A heroic feast
Beef Wellington, a signature dish at The Cut, an award-winning steak restaurant in Beijing. Photos provided to China Daily |
Beef Wellington is a time-consuming challenge to prepare, but this photogenic star of British cuisine is a favorite for special occasions. Mike Peters tucks in for a warm feast on a cold Beijing night.
Christoph Zoller's gleaming chef's knife slices easily through a picture-perfect pastry crust and the tender Wagyu tenderloin inside. It's easy to see why beef Wellington has become a pastry-crusted British classic.
Zoller is a tree trunk of a chef, a towering Swiss who looks impossibly young to be running a kitchen like The Cut, the award-winning steak restaurant at the Fairmont Beijing. Zoller started cooking in a vocational program at age 15 (one day of school, four days in a commercial kitchen), and the plates now before us prove he was a quick study.

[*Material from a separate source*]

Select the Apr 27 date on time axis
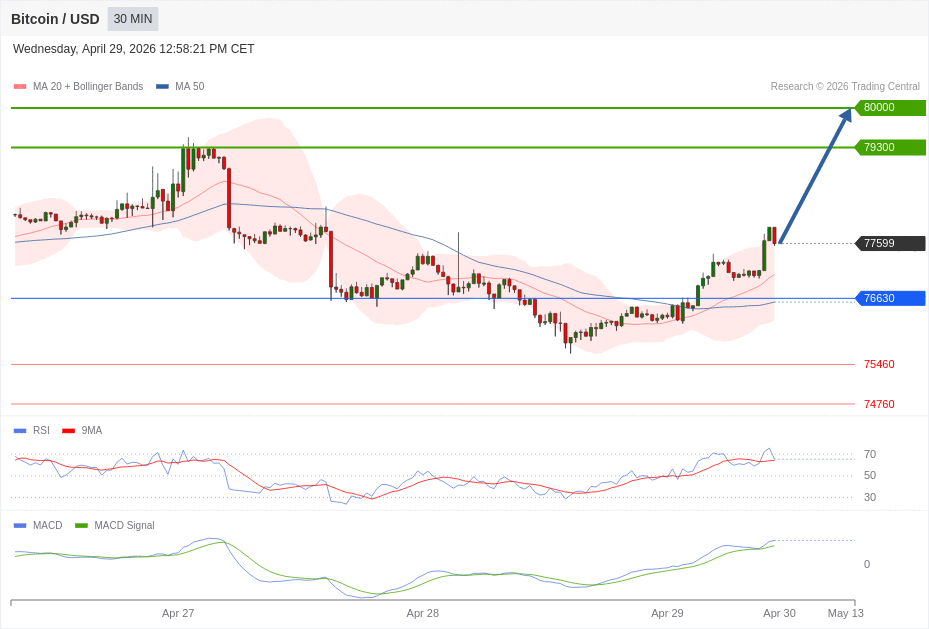The height and width of the screenshot is (629, 929). click(x=178, y=613)
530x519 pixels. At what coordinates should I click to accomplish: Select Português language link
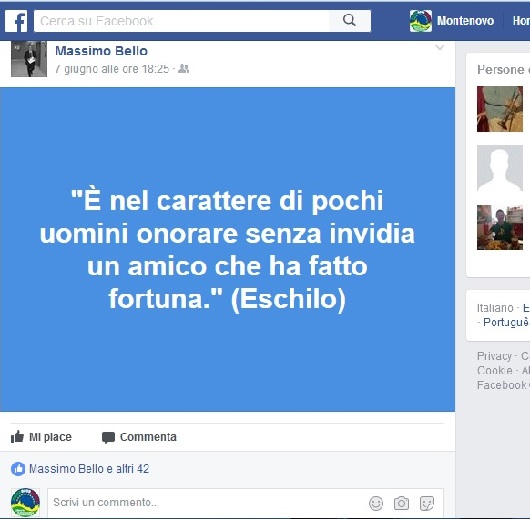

"Of course, the dish is traditionally made with duxelles (mushrooms that have been pulverized into a paste) that encase the beef," he notes when we arrive for dinner.
"However, I think that looks a bit gray, so my version is a little prettier, a little more colorful."
Zoller achieves a more vivid look-and flavor-by mixing ground pork and bacon with pan-fried mushrooms, salt, pepper and duck foie gras to give a famously rich dish an air of even more luxury.
"Ovens vary, but here we roast it at 180 C for 22 minutes-or 24 minutes for medium-well, which Chinese guests sometimes prefer. Then we let it rest for 30 minutes to set all of the flavors."
The result is gloriously pink beef-so rosy it's almost red but not at all bloody. Using Wagyu tenderloin from a meat importer that ships it in without freezing means each serving is fork-tender every time.
A month ago, Chinese celebrity chef Steven Liu kicked off the British Menu Week in Beijing by recalling President Xi Jinping's recent state visit to London. That provoked a fish-and-chips frenzy after Xi enjoyed that English classic and some India pale ale with Prime Minister David Cameron.